* _REQUIRED WORK_: Rewrite the records from the line with "You are a GUI" through the line with "(x=200, y=154)", replacing "address bar" with "toolbar" and changing nothing else.

* _PROVIDED ENTRIES_:
++++++

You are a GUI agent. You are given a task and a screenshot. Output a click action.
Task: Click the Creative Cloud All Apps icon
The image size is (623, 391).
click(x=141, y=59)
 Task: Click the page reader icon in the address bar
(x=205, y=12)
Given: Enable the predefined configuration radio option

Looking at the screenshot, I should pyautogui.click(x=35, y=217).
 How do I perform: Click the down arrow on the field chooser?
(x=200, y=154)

++++++

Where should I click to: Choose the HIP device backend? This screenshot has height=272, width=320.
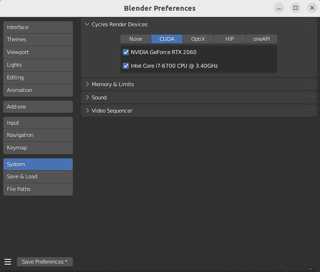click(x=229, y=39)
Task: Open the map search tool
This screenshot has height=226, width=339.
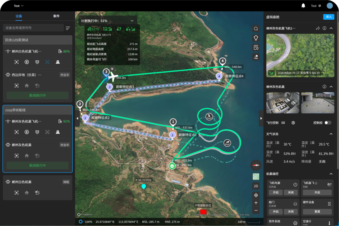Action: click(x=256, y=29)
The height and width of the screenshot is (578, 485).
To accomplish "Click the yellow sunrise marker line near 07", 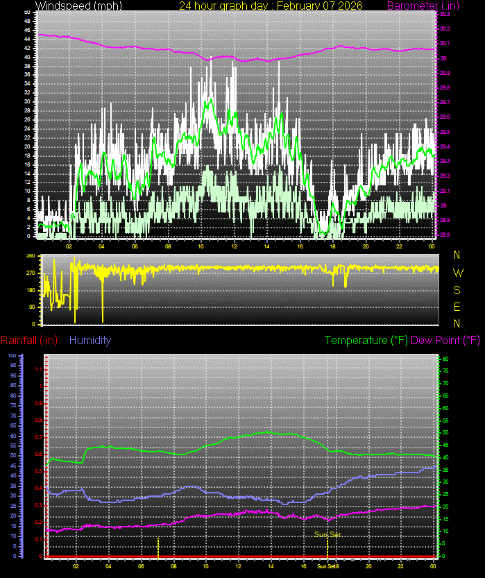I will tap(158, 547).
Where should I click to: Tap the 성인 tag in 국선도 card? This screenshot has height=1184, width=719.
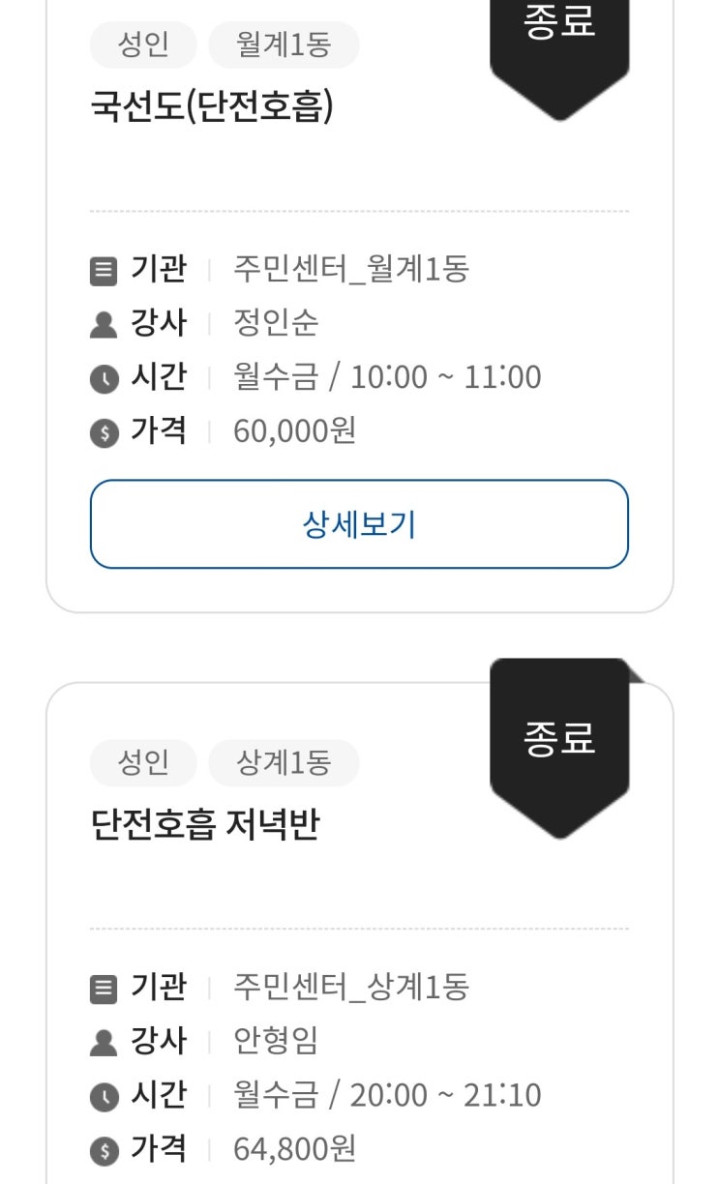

++++++

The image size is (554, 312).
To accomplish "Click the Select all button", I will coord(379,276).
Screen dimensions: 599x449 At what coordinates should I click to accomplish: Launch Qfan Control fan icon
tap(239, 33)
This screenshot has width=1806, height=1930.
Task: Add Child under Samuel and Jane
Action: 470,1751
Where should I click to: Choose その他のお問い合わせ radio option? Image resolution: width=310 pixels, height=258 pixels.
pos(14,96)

++++++

* _PROBLEM SOLUTION_:
You are a GUI agent. You are given a task and a screenshot. Output a click action.
Task: Click the Creative Cloud All Apps icon
The image size is (623, 391).
click(x=141, y=59)
 Task: Click the page reader icon in the toolbar
(x=205, y=12)
Given: Enable the predefined configuration radio option

Looking at the screenshot, I should pyautogui.click(x=35, y=217).
 How do I perform: Click the down arrow on the field chooser?
(x=200, y=154)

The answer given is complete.